#### EXERCISE DESCRIPTION:
Identify every line of the entries below that contains the string "Task", and copy each such line in full.

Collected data
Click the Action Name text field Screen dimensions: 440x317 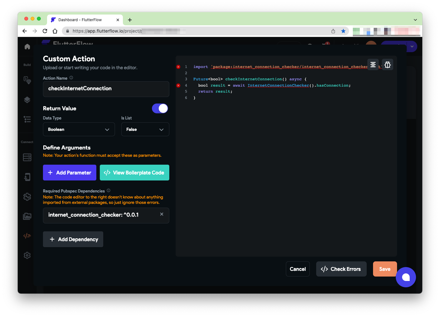click(x=106, y=89)
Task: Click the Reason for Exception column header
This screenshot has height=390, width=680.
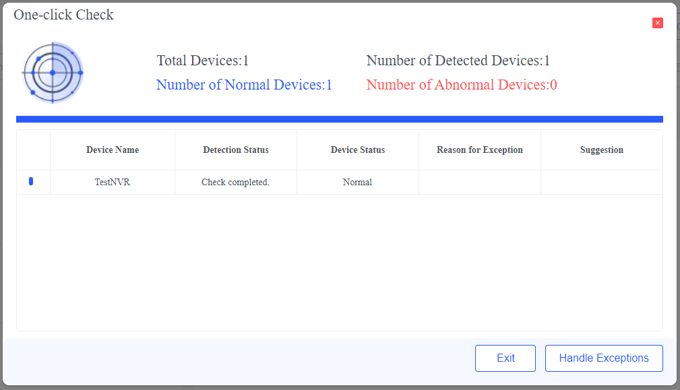Action: (480, 150)
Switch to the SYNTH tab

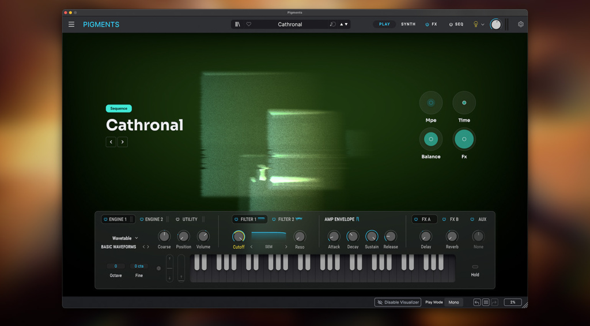click(x=408, y=24)
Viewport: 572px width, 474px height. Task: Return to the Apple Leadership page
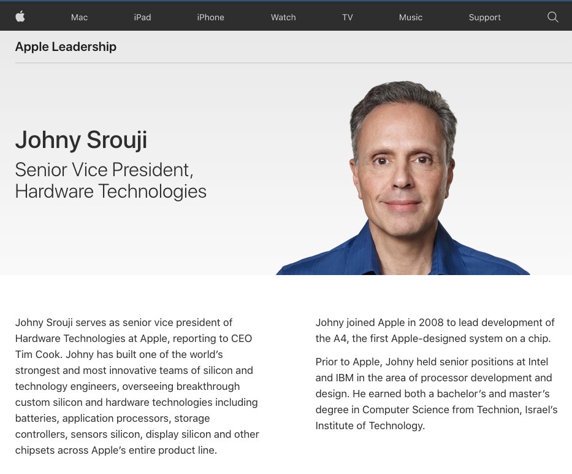pos(66,47)
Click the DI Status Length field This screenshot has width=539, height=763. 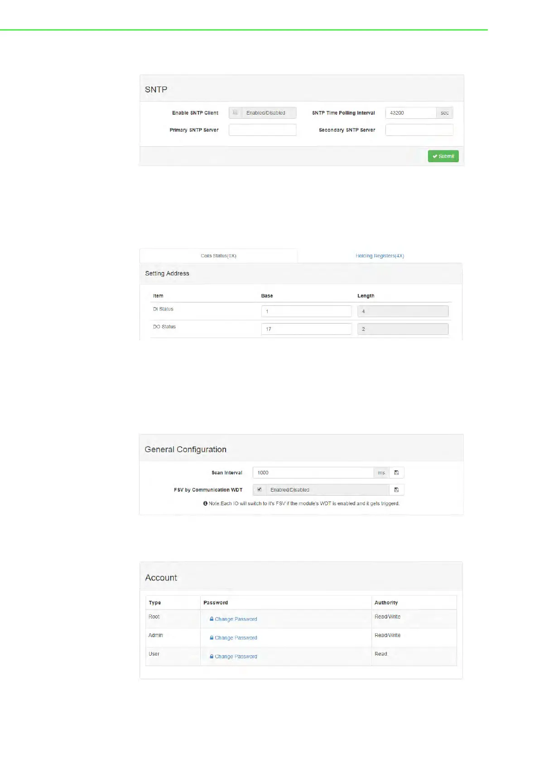403,311
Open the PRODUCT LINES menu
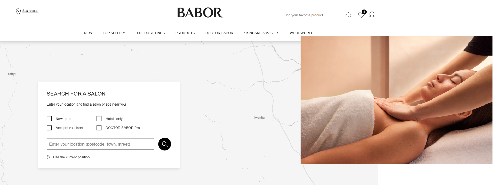501x185 pixels. pos(151,33)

#### EXERCISE OUTPUT:
Task: Click the Reason for Exception column header
Viewport: 572px width, 474px height. Task: Return to the Apple Leadership page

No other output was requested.